Work order => Please reproduce the composting passage below word for word, starting at the words "Buy the right" and stopping after "the best start.".

The obvious answer is to use it to make your own compost. You’ll turn your garden waste into a valuable resource that will nourish your plants and improve your soil. But if you can’t do that, we’ve got lots of other ways you can reduce or use up your garden waste. And what if you want to compost, but don’t have a compost bin or haven’t had much success with composting in the past? We’ve put together our expert guides to help making compost at home as easy as possible – from choosing the right compost bin to what to put in it.
Buy the right compost bin
If you haven’t made compost before, now’s the time to take the plunge and start composting. If you already have a compost bin, consider investing in another – you’ll be able to leave one to rot down, while filling the other. There’s a plethora of types, shapes and sizes of compost bin available online, so how do you know which is the best compost bin for you. We talk you through the pros and cons of the different types to help ensure your composting gets off to the best start.
Make a compost heap
If you’re gardening on a budget, why not make your own compost heap? It’s easy to do and you can make it fit whatever space you have.
How to compost
Making your own compost can seem like a dark art, fraught with challenges, but our guides are here to make composting easy. We’ll explain what to put in your compost bin, how to get the balance of materials right and how to ensure it turns into rich, crumbly compost you can use around your garden. You’ll also find answers to common compost problems.

Data block =>
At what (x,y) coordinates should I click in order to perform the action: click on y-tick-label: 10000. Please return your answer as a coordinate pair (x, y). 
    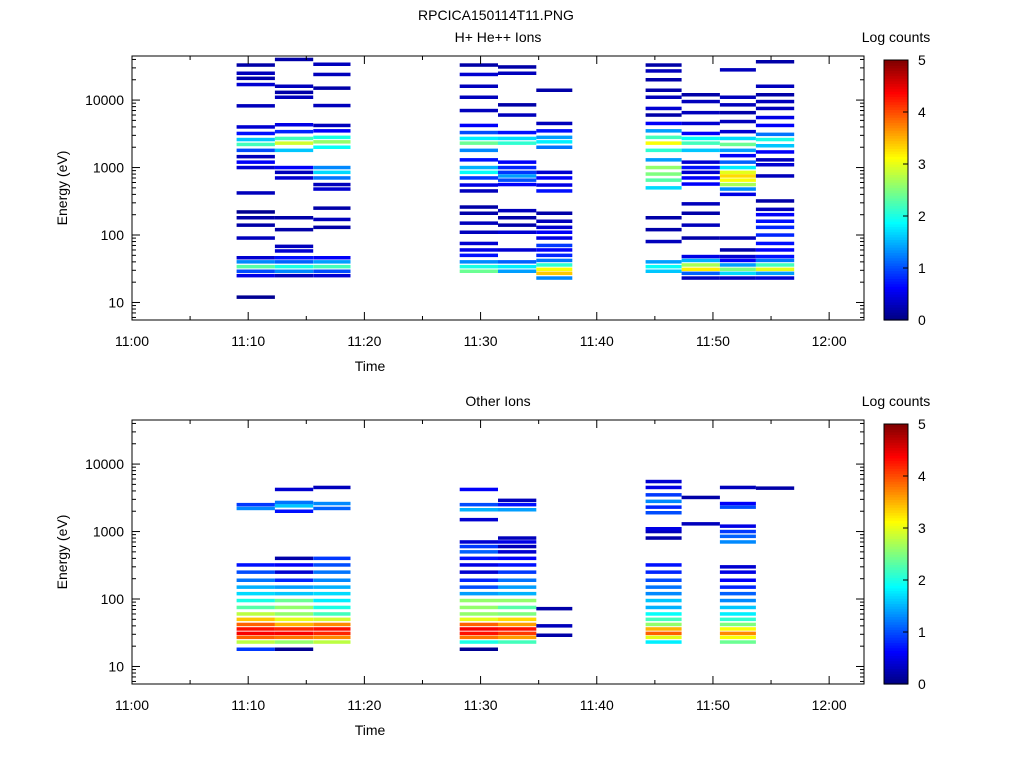
    Looking at the image, I should click on (104, 100).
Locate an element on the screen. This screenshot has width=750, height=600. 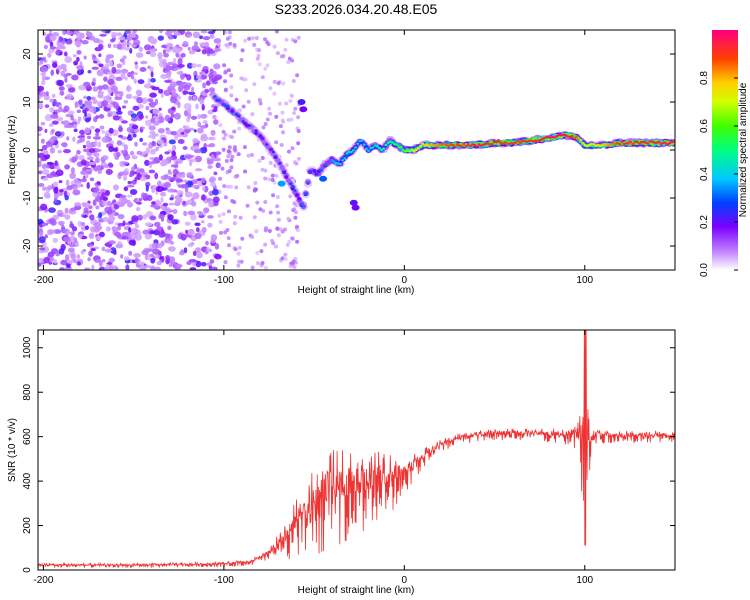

Solution to this task =>
Buy the right compost bin
If you haven’t made compost before, now’s the time to take the plunge and start composting. If you already have a compost bin, consider investing in another – you’ll be able to leave one to rot down, while filling the other. There’s a plethora of types, shapes and sizes of compost bin available online, so how do you know which is the best compost bin for you. We talk you through the pros and cons of the different types to help ensure your composting gets off to the best start.